De la terre à l’océan
Aujourd’hui la terre s’appauvrit avec la déforestation, l’érosion et des paysans se tournent désormais vers la pêche. La crevette, « l’or rose », source de richesse pour les habitants de Madagascar, est exploitée de façon durable. Mais la concurrence avec les pays asiatiques est dure. L’Océan pourra-t-il rester ce nouvel Eldorado pour les Malgaches ? En effet, des mesures drastiques ont été prises pour une meilleure gestion de la ressource. Madagascar est caractérisée par une mosaïque de paysages allant du désert à la forêt humide. Ces milieux abritent des ressources naturelles d’une biodiversité exceptionnelle…Tortues et boas, blattes et indris, Bedotias, petits poissons des rivières rapides et le grand caméléon de Madagascar : Furcifer perdolis. Un de ses cousins, le plus petit caméléon du monde, Brookesia minima, vit aussi sur l’île continent. Phasmes géants et petites grenouilles oranges. Dans le canal de Mozambique, la mer est riche. De juin à octobre, les baleines à bosse viennent s’y reproduire et mettre bas. On y va parfois pour pêcher des requins, des thons ou des espadons.

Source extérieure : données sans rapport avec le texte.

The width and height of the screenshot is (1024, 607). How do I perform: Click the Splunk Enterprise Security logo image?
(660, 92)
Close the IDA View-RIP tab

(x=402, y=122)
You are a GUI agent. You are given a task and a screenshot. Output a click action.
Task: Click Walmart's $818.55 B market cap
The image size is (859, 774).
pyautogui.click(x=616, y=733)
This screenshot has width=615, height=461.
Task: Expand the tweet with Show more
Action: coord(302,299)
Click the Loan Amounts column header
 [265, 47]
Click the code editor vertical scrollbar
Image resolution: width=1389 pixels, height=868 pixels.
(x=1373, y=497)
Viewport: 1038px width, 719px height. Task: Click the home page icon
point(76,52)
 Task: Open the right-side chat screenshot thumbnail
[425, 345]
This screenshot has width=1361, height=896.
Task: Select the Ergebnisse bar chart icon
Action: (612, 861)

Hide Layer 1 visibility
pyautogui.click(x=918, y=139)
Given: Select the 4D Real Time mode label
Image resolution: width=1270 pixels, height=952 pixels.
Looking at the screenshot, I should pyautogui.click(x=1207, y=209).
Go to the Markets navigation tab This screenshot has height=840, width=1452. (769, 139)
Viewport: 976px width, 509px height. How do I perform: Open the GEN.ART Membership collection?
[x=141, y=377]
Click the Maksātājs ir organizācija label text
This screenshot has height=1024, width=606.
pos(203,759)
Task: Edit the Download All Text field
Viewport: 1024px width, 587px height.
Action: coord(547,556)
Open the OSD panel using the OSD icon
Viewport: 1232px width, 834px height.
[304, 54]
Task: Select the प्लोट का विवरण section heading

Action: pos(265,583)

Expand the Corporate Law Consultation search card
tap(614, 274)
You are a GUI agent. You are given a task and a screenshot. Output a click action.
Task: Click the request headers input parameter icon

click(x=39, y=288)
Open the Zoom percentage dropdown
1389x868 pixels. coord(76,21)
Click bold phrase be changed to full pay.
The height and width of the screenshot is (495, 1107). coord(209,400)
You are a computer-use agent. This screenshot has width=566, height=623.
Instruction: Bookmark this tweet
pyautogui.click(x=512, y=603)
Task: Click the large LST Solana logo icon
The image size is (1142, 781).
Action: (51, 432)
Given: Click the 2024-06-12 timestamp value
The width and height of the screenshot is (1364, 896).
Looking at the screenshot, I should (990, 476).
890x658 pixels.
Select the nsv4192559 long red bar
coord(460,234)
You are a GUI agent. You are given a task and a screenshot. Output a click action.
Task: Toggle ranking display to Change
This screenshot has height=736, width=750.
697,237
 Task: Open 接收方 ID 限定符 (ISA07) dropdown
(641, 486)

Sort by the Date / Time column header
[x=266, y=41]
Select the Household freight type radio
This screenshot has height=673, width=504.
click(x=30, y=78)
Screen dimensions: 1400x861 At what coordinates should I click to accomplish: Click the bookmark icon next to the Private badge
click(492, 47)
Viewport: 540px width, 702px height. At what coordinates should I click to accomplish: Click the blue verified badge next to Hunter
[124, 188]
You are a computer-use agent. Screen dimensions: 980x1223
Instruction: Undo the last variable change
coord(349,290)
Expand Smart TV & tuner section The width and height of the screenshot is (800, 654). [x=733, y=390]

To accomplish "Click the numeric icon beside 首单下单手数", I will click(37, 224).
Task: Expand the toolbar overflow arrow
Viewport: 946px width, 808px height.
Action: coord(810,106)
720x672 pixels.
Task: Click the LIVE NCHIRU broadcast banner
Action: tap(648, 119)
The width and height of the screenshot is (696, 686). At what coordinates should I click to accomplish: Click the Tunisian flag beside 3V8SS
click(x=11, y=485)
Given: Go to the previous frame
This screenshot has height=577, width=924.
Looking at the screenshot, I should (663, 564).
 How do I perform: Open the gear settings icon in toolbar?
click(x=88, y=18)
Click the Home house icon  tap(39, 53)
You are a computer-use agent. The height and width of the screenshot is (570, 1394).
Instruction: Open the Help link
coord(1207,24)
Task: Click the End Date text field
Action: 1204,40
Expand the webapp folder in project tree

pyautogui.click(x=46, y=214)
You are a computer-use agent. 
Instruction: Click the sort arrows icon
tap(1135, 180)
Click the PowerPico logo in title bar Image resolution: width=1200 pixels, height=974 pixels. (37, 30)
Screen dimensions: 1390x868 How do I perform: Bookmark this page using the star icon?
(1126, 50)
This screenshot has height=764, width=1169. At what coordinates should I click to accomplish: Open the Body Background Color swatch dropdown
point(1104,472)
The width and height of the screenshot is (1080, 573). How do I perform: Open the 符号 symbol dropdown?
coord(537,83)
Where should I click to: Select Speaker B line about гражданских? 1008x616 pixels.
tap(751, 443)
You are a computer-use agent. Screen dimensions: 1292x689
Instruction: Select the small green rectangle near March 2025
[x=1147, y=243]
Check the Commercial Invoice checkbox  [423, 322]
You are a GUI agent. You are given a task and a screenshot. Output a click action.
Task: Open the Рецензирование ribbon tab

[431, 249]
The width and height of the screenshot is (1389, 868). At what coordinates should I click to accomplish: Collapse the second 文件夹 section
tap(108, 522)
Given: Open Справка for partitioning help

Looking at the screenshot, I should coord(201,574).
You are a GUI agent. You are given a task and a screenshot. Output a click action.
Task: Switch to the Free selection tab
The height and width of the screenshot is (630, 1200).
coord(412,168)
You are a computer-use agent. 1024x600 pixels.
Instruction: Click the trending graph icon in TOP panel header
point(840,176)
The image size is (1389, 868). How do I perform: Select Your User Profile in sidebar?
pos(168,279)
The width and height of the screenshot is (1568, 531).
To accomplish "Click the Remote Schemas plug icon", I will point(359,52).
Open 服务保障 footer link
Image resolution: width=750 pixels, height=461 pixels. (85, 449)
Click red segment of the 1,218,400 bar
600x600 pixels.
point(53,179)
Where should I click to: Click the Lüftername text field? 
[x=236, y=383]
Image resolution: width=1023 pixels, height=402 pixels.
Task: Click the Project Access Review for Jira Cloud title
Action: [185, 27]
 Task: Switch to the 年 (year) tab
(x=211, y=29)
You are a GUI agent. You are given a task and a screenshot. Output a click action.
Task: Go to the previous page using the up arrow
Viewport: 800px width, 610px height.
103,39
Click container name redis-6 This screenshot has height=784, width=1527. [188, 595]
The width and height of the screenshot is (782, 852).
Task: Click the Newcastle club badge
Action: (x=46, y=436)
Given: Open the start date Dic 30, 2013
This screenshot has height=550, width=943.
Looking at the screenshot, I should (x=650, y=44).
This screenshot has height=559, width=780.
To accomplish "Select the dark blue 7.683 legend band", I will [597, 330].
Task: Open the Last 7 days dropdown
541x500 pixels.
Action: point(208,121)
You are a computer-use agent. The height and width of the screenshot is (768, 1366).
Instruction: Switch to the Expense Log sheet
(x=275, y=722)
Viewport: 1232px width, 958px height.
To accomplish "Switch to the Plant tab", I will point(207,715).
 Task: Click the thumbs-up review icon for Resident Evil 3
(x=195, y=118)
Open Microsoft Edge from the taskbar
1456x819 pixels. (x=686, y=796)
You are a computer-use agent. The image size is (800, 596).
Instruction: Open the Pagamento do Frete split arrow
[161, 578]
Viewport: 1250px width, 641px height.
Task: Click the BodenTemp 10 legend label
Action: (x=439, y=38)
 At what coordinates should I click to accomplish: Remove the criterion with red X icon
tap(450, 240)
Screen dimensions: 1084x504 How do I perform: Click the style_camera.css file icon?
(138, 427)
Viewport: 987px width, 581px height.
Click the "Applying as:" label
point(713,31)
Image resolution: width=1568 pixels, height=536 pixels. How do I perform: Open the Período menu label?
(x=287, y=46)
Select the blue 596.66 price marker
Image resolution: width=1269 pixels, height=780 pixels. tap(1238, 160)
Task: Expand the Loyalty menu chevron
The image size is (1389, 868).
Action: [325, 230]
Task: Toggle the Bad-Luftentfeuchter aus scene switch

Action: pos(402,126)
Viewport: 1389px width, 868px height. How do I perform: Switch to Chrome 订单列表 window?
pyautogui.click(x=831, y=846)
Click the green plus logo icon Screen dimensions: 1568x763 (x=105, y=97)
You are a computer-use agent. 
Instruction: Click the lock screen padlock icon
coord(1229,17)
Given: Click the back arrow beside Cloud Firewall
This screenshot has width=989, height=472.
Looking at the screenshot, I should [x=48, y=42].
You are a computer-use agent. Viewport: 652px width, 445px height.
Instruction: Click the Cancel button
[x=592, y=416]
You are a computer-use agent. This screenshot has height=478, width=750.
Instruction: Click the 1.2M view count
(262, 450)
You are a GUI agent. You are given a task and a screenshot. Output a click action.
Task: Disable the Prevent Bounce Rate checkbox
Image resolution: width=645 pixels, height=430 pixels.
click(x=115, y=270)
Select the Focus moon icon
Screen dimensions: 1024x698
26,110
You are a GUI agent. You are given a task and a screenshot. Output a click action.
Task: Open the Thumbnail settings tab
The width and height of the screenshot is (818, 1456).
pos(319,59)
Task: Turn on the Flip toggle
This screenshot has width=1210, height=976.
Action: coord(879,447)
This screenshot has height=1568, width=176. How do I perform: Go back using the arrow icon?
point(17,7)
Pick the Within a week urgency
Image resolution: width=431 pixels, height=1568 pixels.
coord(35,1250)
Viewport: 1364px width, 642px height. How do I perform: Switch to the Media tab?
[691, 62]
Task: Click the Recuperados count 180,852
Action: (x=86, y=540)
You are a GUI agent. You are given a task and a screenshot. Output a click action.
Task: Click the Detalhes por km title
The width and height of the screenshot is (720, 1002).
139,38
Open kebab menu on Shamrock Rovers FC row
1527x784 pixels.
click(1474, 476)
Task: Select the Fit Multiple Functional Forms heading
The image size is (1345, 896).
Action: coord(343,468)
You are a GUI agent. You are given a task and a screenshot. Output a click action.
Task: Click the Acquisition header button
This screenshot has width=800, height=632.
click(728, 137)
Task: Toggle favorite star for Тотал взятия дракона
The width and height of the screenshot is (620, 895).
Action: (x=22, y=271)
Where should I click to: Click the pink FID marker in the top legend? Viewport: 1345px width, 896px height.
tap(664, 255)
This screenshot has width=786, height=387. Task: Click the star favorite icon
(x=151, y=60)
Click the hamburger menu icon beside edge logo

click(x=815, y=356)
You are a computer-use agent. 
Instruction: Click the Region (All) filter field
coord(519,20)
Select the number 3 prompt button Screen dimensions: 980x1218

De nombreuses initiatives ont été prises à tous les niveaux pour améliorer les conditions de vie des malgaches à long terme et lutter contre la pauvreté ; parmi elles, celles qui sont tournées vers les activités maritimes sont nombreuses : l’élevage des holothuries, la récolte du sel, la création d’aires marines protégées ou la reprise de chantiers maritimes traditionnels par exemple. Ainsi, à Madagascar et sur les rivages du canal de Mozambique, les hommes ont pris leur destin en main : pour lutter contre la pauvreté et assurer leur avenir, ils mettent en place des systèmes de gestion des ressources naturelles marines et côtières. Le développement durable des activités humaines est la garantie d’une meilleure qualité de vie pour tous les habitants de la région qui dépendent, comme partout dans le monde, de leur environnement pour survivre.
Légende : Le cœlacanthe, un « rescapé de l'évolution ».